DUSHANBE, July 29, 2015, Asia-Plus – Amnesty International (AI) reports that Russian authorities yesterday used a draconian new law on “undesirable” foreign organizations for the first time to blacklist the US-based charity National Endowment for Democracy (NED) in an attempt to cut a funding lifeline to Russian NGOs.

Using the law, which came into force in May this year, the Office of the Prosecutor General announced that NED’s work in the country is now effectively illegal and asked the Ministry of Justice to register it as an “undesirable organization.”

The Office of the Prosecutor General announced on July 28 that NED’s activities “pose a threat to ‘constitutional order of the Russian Federation, defense potential and security of the state’.”

Among NED’s alleged infractions were its donations to commercial and non-profit organizations that independently monitor elections, as well as for undefined “political activities” and “discrediting service in the [Russian] armed forces.”

Over the years, NED''s funding has supported frontline human rights and other civil society activities in Russia.

Since 21 July, the Charles Stewart Mott Foundation and the MacArthur Foundation have announced decisions to close down their philanthropic work in Russia to avoid the prospect of being targeted.

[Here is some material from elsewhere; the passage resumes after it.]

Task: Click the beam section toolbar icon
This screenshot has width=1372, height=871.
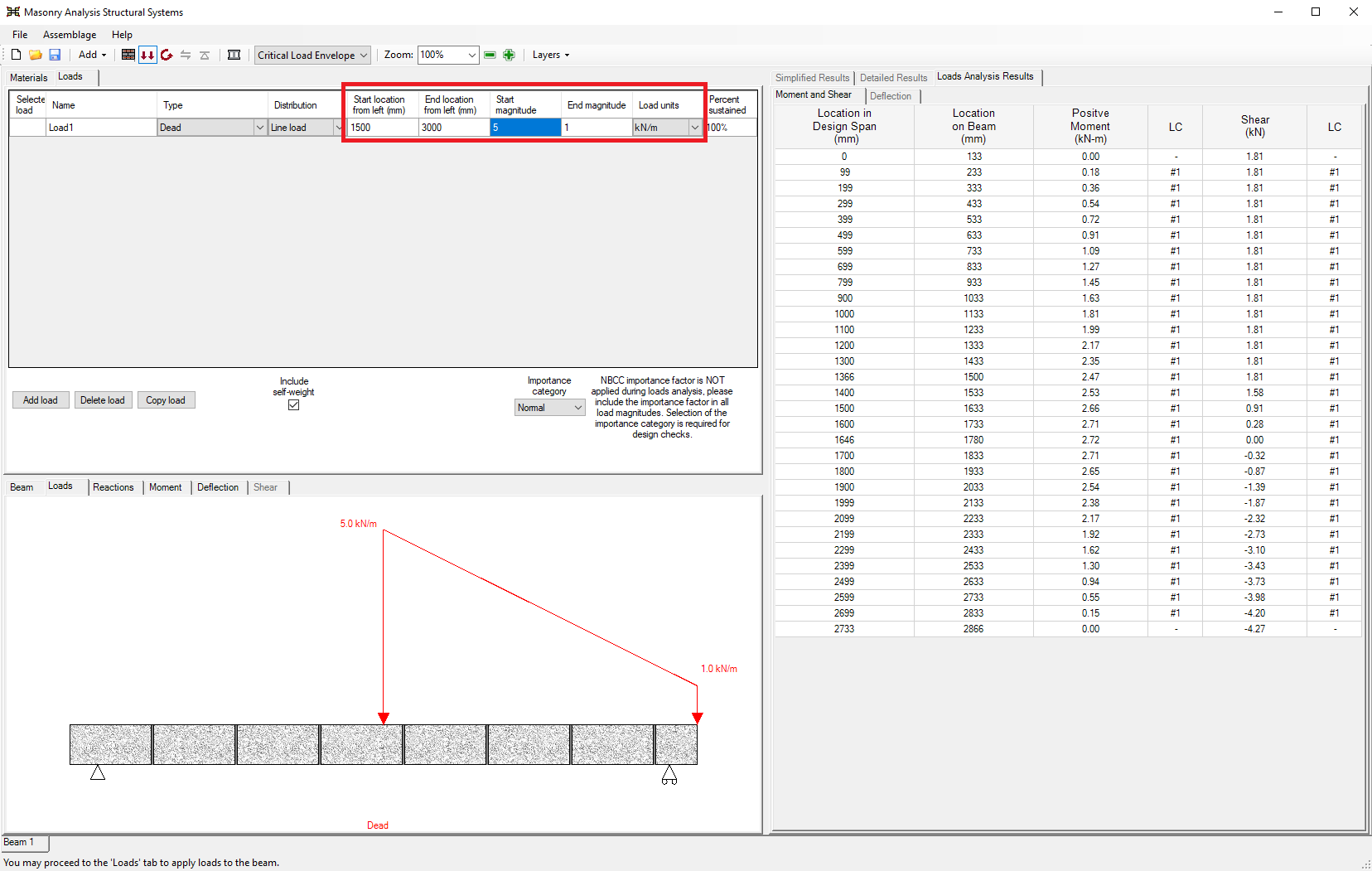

The crackdown on foreign organizations follows in the footsteps of a separate 2012 law aimed at stopping the work of so-called “organizations performing the function of foreign agents”, Russian NGOs which receive foreign funding and engage in loosely defined “political activities.”

Under the law, NGOs labeled “foreign agents” must be registered as such. At the same time, there is an unprecedented smear campaign waged against NGOs in the government-controlled media.

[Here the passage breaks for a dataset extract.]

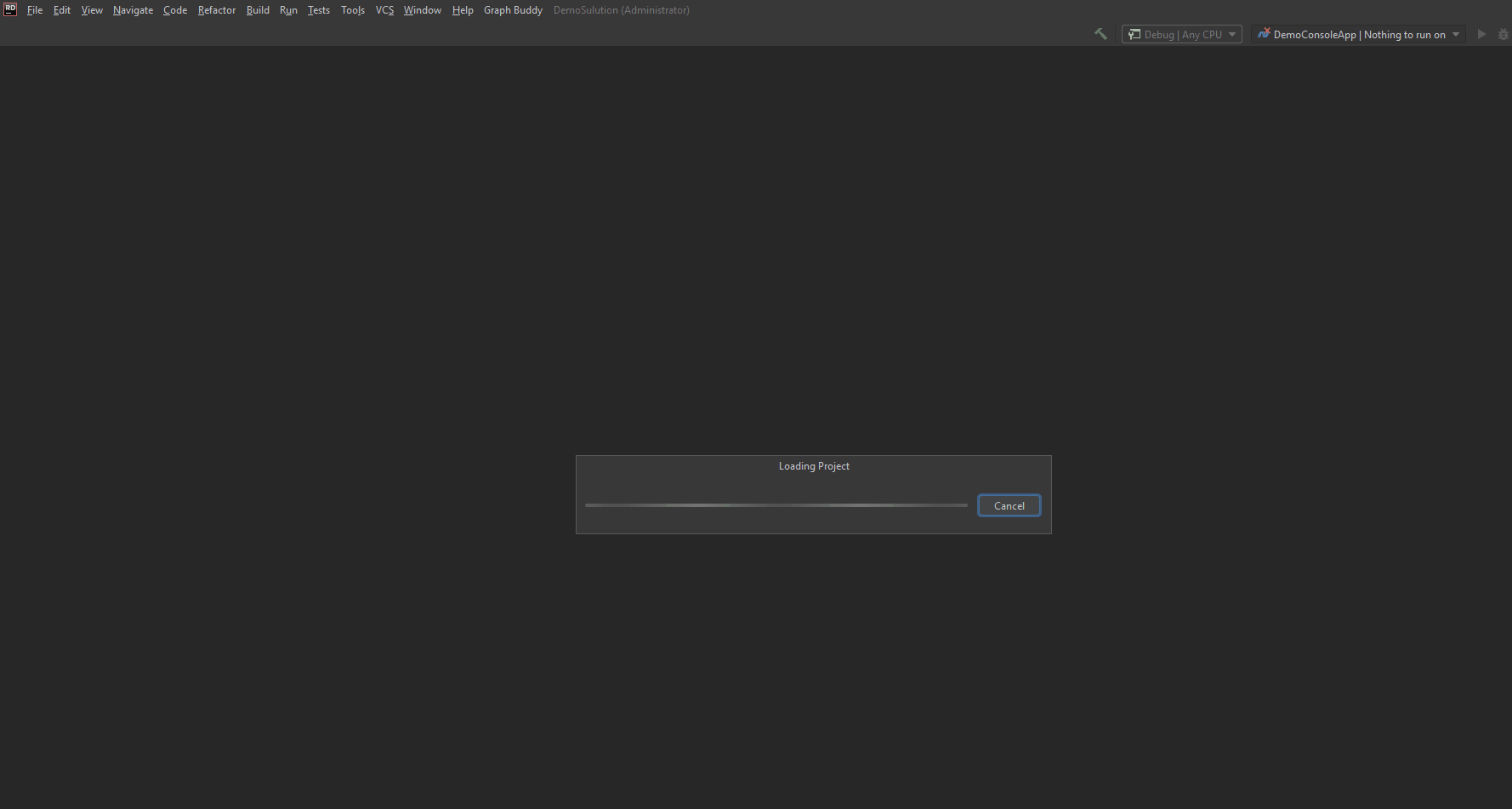The height and width of the screenshot is (809, 1512).
Task: Open the Refactor menu
Action: [x=216, y=9]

In all, 81 NGOs have been listed in the Ministry of Justice’s register of “foreign agents”, seven of which have later been declassified as such. Five new NGOs were added to the list only this month, including “Golos-Ural”, part of a country-wide network of election watchdogs, and two human rights NGOs.

Among the listed “foreign agents”, at least 24 have benefitted from NED''s funding in the past.

Many organizations blacklisted as “foreign agents” have engaged in lengthy legal battles against the authorities, while others have chosen to shut down in protest at the smear campaign against them and their work.

In the past week, the Interregional Committee against Torture became the latest organization to do so. This award-winning NGO was set up by Russian human rights defenders in 2000 to investigate and denounce torture and other ill-treatment in police custody and prisons.

The NGO, which has a current caseload of around 200 allegations of abuses in detention, announced at a Moscow press conference yesterday that it will keep on doing its crucial work under a new name, the Committee to Prevent Torture.